=== Problem to solve ===
Pick out each of the rows below that contains the string "legend", with case counting, and copy those rows.

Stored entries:
****************************************

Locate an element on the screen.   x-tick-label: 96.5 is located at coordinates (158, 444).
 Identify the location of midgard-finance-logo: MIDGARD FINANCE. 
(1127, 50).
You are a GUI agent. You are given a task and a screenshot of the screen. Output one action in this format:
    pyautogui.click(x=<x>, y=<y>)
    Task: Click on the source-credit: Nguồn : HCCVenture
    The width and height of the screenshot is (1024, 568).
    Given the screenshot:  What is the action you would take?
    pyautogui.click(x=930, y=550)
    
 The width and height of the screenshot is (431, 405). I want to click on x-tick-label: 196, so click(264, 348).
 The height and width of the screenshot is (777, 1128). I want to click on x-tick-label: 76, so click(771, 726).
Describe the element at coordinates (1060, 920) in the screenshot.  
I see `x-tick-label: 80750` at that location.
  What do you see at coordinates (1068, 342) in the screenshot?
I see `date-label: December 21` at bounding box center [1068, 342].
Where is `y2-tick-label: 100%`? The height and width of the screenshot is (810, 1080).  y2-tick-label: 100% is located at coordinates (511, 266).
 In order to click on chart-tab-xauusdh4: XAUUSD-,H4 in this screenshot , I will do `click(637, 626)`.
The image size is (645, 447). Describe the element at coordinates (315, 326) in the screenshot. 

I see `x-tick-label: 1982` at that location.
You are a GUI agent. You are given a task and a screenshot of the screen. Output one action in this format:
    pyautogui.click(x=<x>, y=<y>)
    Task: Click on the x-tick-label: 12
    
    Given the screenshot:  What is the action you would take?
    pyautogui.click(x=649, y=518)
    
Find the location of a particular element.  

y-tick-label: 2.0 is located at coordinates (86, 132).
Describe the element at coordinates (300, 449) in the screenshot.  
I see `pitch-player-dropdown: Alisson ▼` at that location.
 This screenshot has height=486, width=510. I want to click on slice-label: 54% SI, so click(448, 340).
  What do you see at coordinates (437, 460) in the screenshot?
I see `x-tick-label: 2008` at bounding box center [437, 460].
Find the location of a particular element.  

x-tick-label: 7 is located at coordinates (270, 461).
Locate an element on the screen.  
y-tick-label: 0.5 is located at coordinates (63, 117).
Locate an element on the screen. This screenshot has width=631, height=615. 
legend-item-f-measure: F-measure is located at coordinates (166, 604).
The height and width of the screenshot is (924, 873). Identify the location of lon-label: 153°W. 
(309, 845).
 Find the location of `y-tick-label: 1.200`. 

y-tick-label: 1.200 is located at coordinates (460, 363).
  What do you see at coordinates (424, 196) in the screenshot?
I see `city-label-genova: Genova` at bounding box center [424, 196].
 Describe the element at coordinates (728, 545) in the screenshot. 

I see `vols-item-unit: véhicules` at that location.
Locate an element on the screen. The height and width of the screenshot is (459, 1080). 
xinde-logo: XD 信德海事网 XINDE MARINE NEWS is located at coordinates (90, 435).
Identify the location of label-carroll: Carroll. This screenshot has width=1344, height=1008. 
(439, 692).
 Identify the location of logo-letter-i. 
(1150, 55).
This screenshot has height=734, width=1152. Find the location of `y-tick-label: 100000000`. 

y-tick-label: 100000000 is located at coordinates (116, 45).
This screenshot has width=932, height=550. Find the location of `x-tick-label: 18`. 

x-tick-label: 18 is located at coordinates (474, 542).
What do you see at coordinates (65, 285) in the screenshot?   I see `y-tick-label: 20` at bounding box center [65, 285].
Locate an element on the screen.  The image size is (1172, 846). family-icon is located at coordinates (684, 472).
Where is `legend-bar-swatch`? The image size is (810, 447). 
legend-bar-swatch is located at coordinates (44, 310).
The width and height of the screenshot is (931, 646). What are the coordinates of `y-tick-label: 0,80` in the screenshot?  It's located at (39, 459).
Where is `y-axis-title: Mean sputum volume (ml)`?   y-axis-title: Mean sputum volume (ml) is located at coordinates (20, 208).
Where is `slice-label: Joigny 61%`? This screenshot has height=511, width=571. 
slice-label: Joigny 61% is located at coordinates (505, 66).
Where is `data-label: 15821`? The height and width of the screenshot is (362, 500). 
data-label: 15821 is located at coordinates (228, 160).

****************************************

=== Response to the task ===
legend-item-f-measure: F-measure is located at coordinates (166, 604).
Where is `legend-bar-swatch`? The image size is (810, 447). 
legend-bar-swatch is located at coordinates (44, 310).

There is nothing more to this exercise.